[Python-Dev] [ANN] superinstructions (VPython 0.1)

Antoine Pitrou solipsis at pitrou.net
Thu Oct 23 15:28:15 CEST 2008


Hi,

J. Sievers <cadr4u <at> gmail.com> writes:
> 
> A sequence of code such as LOAD_CONST LOAD_FAST BINARY_ADD will, in
> CPython, push some constant onto the stack, push some local onto the
> stack, then pop both off the stack, add them and push the result back
> onto the stack.
> Turning this into a superinstruction means inlining LOAD_CONST and
> LOAD_FAST, modifying them to store the values they'd otherwise push
> onto the stack in local variables and adding a version of BINARY_ADD
> which reads its arguments from those local variables rather than the
> stack (this reduces dispatch time in addition to pops and pushes).

The problem is that this only optimizes code like "x + 1" but not "1 + x" or "x
+ y". To make this generic a first step would be to try to fuse LOAD_CONST and
LOAD_FAST into a single opcode (and check it doesn't slow down the VM).
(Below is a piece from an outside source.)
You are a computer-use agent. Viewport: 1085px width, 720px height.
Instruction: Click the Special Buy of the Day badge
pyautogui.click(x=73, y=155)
This
could be possible by copying the constants table into the start of the frame's
variables array when the frame is created, so that the LOAD_FAST code still does
a single indexed array dereference. Since constants are constants, they don't
need to be copied again when the frame is re-used by a subsequent call of the
same function (but this would slow done recursive functions a bit, since those
have to create new frames each time they are called).

Then fusing e.g. LOAD_FAST LOAD_FAST BINARY_ADD into ADD_FAST_FAST would cover
many more cases than the optimization you are writing about, without any
explosion in the number of opcodes.

Regards

Antoine.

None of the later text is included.